Virginia Living Will
This Living Will is created in accordance with the laws of Virginia. It allows you to express your wishes regarding medical treatment if you become unable to communicate.
Individual Information
- Name: ________________________
- Date of Birth: _________________
- Address: ______________________
- City: __________________________
- State: _________________________
- Zip Code: ______________________
Statement of Wishes
If I am diagnosed with a terminal condition or an irreversible condition, I wish to provide the following instructions regarding my medical care:
- In the event I am unable to make my own medical decisions, I request the following:
- Do not resuscitate me (DNR) under any circumstances.
- Palliative care should be provided to keep me comfortable.

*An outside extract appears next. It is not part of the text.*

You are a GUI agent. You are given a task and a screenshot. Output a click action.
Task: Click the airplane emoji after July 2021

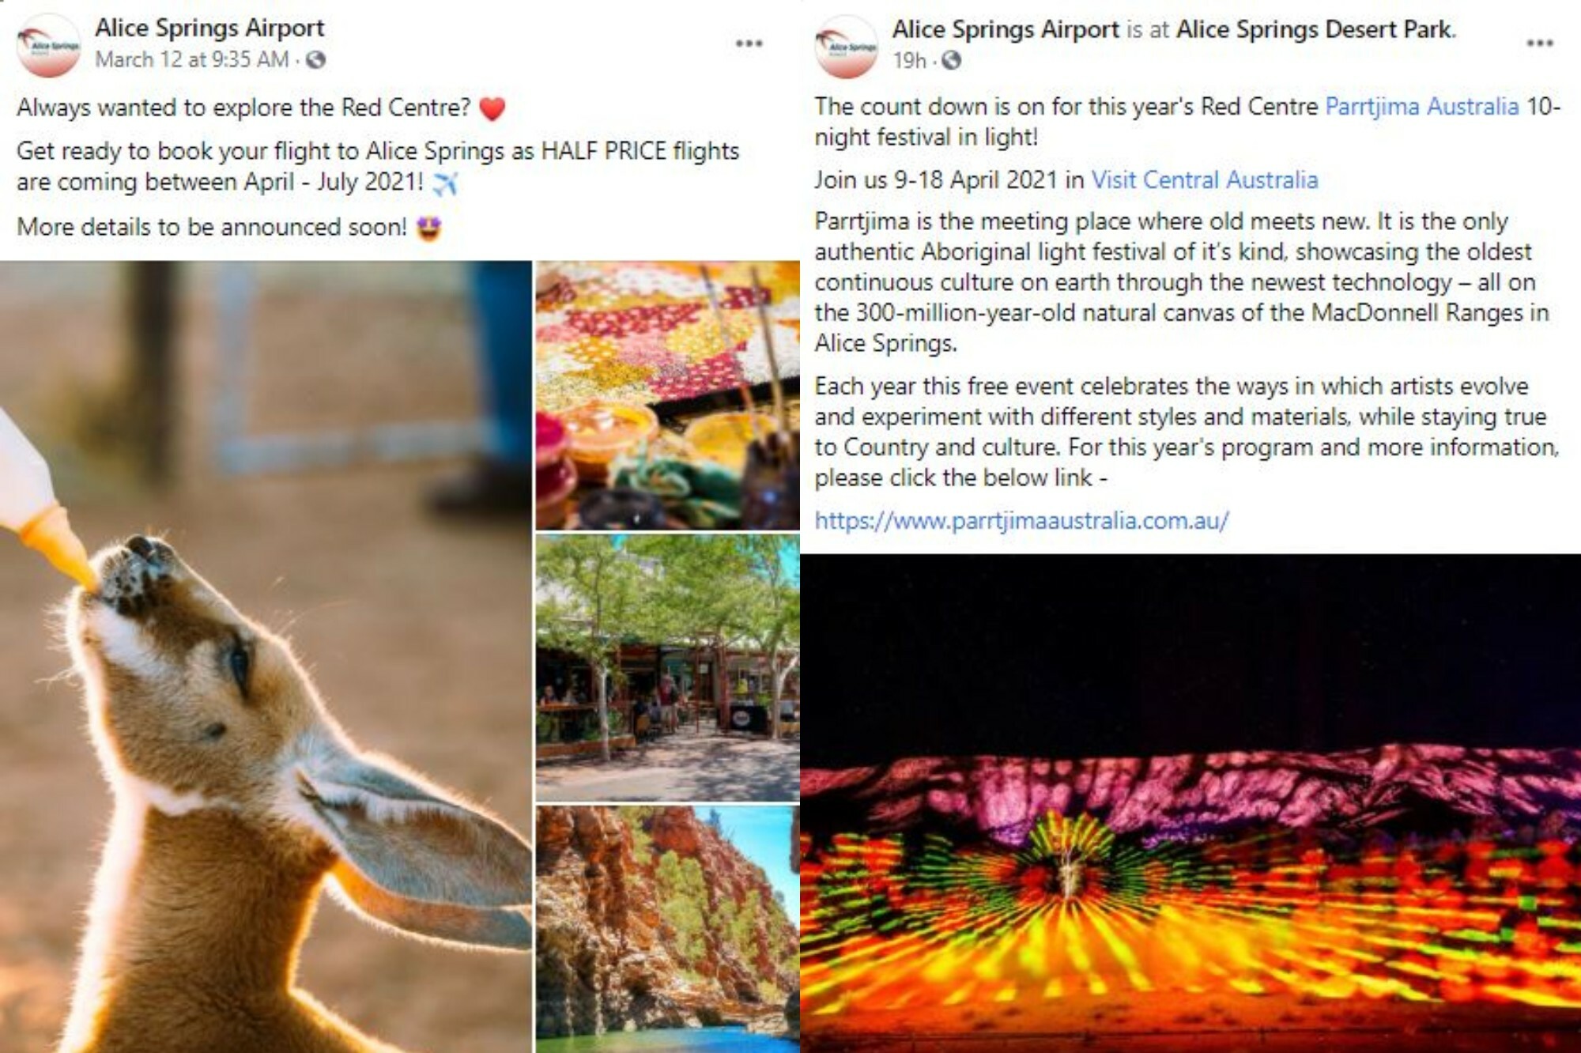pos(446,183)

- Alternatively, other preferences for medical treatment include:
- ____________________________________________________________________
- ____________________________________________________________________
Durable Power of Attorney for Health Care
If I have not designated a person to make decisions on my behalf, I authorize the following person to act for me in making medical decisions:
- Name of Agent: ________________________
- Phone Number: ________________________
- Address: ______________________________
Signatures
This Living Will shall be effective as of the date signed below.
Signature: ___________________________
Date: _________________________________
Witness 1: ___________________________
Date: _________________________________
Witness 2: ___________________________
Date: _________________________________
It is recommended to keep this document in an easily accessible location and share your wishes with family and health care providers.